— Exercise directions —
Look in the material below for the line holding "Where should I click to: Click the Hello, XYZ". Set it down exactly, with each later line up to and including the line holding "Reply to tyler._.2166's".
****************************************
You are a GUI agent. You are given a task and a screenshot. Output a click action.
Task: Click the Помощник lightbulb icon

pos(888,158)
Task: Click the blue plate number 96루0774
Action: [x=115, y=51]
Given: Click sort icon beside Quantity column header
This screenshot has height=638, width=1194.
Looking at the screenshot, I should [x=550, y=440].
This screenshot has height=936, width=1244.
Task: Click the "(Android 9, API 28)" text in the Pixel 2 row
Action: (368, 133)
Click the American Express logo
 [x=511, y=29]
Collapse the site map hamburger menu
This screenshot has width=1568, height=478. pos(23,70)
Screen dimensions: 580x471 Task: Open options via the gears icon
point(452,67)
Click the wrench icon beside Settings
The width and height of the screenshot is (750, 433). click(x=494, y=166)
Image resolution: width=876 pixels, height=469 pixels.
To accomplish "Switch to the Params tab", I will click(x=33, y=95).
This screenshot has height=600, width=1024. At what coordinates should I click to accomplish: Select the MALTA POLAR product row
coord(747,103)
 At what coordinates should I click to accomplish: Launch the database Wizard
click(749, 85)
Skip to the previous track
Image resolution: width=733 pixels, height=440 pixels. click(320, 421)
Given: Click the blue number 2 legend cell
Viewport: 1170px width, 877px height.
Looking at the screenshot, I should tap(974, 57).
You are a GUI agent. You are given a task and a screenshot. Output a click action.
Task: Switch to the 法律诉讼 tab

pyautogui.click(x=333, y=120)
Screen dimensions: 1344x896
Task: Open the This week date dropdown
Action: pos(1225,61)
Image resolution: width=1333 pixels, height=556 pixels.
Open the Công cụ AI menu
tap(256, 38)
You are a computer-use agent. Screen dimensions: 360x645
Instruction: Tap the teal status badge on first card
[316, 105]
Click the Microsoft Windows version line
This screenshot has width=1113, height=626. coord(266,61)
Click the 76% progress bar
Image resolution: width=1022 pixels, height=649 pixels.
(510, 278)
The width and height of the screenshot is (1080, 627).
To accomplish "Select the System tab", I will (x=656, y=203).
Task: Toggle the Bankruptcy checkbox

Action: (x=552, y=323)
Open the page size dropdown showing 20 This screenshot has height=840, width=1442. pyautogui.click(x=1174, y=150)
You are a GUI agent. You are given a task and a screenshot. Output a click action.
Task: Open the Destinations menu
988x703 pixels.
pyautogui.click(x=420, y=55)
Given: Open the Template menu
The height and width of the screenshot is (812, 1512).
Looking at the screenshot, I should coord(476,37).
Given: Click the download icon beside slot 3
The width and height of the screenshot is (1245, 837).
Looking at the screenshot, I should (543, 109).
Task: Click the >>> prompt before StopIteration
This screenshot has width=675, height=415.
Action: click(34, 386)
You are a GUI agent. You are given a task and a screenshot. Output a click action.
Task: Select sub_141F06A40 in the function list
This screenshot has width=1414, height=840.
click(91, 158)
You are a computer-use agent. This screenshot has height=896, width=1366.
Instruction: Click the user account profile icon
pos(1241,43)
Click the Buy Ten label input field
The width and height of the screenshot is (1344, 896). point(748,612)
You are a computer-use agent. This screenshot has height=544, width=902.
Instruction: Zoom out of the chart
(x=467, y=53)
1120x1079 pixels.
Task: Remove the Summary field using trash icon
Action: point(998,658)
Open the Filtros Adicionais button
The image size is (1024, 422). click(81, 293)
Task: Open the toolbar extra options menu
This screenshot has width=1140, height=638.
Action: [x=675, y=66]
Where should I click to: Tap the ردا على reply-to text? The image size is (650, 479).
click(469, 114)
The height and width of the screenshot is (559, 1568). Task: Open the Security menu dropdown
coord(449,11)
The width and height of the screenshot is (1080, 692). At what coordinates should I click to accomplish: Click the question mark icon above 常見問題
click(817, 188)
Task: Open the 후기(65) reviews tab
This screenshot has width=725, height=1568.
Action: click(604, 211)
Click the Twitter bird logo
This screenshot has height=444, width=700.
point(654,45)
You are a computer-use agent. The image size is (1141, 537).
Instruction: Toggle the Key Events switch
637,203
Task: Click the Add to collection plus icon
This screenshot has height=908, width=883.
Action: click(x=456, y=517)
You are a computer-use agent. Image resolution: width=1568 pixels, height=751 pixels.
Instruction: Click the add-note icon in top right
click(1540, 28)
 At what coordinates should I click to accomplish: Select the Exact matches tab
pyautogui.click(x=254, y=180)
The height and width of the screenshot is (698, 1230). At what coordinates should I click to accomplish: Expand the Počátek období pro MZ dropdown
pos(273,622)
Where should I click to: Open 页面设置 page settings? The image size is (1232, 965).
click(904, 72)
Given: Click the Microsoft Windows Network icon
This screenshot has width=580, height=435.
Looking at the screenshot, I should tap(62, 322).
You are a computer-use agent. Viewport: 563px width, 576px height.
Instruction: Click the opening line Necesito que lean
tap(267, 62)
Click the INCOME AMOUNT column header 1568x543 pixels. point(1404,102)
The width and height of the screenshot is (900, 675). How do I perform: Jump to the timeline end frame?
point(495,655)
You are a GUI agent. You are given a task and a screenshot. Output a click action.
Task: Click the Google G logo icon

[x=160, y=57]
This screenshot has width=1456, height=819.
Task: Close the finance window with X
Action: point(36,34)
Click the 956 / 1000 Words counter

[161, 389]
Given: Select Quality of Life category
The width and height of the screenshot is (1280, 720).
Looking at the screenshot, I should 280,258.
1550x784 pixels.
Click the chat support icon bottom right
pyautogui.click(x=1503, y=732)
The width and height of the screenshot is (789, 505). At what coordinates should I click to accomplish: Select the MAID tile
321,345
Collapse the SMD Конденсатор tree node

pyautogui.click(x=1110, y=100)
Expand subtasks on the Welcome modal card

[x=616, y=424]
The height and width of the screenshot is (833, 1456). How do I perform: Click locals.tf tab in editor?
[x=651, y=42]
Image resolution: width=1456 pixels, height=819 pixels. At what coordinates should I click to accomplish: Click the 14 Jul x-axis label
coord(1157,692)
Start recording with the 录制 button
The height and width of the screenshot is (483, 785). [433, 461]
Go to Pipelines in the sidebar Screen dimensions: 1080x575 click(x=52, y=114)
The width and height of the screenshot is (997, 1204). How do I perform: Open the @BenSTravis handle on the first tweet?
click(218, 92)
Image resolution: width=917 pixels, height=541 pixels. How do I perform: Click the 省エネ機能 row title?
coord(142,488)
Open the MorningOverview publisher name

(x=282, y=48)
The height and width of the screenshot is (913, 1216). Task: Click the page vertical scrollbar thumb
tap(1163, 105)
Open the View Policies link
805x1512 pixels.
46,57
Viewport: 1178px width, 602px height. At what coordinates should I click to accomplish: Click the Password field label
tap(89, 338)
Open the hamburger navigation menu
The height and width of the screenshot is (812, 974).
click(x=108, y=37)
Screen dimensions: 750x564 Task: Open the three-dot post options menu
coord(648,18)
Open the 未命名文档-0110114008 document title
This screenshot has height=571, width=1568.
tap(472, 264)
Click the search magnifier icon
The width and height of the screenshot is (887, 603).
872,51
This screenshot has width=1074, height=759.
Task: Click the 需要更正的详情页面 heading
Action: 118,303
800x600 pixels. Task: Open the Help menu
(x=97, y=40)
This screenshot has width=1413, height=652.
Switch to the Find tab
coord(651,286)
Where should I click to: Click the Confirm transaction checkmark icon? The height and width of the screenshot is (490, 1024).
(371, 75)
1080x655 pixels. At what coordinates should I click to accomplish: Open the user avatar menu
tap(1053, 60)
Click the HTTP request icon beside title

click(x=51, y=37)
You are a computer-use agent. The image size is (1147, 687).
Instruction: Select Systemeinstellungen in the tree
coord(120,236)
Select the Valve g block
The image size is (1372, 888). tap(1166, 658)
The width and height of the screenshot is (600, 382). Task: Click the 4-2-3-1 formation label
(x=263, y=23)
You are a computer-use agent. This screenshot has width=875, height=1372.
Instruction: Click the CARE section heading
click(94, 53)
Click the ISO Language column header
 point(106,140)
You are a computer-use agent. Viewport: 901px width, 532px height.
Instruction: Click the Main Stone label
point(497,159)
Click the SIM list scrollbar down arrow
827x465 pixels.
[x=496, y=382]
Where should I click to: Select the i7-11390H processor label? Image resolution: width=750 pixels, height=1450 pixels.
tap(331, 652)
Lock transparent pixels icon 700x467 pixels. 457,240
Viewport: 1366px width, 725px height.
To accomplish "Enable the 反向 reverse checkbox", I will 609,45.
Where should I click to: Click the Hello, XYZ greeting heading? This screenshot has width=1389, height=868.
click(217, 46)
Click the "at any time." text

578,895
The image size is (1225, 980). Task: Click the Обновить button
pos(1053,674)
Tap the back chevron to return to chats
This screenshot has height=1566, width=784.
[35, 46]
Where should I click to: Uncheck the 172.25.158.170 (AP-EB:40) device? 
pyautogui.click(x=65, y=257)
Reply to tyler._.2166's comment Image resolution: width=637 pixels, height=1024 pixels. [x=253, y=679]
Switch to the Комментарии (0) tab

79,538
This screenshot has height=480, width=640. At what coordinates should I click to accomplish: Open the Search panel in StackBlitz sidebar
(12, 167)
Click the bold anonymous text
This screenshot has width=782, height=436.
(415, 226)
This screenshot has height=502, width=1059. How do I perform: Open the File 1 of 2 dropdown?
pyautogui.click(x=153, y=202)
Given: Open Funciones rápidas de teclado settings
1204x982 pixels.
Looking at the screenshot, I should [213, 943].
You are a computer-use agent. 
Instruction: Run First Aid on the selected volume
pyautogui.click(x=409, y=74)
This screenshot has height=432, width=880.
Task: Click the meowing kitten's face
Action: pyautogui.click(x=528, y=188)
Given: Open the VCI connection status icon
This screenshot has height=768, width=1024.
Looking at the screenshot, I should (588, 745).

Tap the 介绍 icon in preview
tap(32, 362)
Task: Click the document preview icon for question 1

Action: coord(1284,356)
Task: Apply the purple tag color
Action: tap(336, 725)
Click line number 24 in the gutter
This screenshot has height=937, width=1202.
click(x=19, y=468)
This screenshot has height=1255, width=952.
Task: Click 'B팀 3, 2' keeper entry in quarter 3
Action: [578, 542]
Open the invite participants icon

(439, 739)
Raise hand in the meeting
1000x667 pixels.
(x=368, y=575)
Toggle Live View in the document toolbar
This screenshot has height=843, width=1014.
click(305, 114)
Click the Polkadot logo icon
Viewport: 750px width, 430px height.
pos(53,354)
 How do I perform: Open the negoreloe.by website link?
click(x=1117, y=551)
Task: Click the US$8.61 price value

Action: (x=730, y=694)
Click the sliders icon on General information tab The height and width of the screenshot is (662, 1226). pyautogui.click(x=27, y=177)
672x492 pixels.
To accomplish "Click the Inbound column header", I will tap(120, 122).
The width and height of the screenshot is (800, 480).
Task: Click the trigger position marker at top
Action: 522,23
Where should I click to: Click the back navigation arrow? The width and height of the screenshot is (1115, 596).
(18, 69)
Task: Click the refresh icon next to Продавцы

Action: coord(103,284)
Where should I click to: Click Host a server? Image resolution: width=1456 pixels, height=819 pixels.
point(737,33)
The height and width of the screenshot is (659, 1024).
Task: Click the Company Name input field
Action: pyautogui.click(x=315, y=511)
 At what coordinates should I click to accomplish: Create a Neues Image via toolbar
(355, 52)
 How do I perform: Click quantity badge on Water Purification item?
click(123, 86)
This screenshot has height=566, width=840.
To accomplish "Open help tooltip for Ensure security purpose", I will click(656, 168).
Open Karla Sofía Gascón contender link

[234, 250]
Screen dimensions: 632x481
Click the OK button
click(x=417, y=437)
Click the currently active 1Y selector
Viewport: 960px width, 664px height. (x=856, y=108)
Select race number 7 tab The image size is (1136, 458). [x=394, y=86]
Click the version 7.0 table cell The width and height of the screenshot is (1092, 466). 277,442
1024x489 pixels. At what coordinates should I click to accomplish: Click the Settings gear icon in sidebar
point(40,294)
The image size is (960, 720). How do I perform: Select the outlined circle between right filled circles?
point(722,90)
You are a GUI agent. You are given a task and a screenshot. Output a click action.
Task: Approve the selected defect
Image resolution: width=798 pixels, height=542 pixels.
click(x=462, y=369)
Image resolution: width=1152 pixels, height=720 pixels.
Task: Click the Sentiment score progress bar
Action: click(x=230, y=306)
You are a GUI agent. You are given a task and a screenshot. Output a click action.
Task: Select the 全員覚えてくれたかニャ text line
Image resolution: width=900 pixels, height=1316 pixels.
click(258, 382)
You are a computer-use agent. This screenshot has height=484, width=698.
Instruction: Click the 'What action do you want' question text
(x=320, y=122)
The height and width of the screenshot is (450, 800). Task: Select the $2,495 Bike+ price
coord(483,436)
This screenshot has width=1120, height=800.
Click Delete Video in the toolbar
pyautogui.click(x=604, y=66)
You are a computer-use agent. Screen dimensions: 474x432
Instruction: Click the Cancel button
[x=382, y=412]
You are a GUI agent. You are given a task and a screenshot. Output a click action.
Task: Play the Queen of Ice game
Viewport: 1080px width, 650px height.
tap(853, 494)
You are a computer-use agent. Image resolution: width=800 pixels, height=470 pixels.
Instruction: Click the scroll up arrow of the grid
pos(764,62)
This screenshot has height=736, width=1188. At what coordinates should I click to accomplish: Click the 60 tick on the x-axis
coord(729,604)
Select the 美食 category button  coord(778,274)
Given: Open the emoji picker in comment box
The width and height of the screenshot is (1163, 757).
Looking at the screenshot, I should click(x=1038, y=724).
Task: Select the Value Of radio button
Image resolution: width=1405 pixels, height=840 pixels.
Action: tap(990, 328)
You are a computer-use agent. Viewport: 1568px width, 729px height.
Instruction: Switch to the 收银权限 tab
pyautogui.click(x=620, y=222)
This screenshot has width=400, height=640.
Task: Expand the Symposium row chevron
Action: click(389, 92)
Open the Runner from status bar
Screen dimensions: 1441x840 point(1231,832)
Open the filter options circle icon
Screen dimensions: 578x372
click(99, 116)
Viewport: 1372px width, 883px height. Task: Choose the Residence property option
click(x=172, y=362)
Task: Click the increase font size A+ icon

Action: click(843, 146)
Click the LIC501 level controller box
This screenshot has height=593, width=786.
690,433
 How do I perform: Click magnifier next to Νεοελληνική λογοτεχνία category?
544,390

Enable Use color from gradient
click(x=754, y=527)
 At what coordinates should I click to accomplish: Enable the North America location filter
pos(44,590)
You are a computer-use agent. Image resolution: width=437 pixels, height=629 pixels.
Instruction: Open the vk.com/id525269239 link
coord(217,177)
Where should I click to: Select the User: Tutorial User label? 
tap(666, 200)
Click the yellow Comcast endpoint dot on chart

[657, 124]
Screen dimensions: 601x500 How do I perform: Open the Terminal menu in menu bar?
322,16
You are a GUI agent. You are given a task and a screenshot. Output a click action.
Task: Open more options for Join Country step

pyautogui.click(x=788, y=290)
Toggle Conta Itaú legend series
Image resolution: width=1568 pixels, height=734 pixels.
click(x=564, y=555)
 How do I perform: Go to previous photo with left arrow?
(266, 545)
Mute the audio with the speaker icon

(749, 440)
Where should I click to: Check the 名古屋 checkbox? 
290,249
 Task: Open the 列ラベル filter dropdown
****************************************
— Result —
Where should I click to: Click the Hello, XYZ greeting heading? This screenshot has width=1389, height=868.
click(217, 46)
Click the "at any time." text

578,895
The image size is (1225, 980). Task: Click the Обновить button
pos(1053,674)
Tap the back chevron to return to chats
This screenshot has height=1566, width=784.
[35, 46]
Where should I click to: Uncheck the 172.25.158.170 (AP-EB:40) device? 
pyautogui.click(x=65, y=257)
Reply to tyler._.2166's comment Image resolution: width=637 pixels, height=1024 pixels. [x=253, y=679]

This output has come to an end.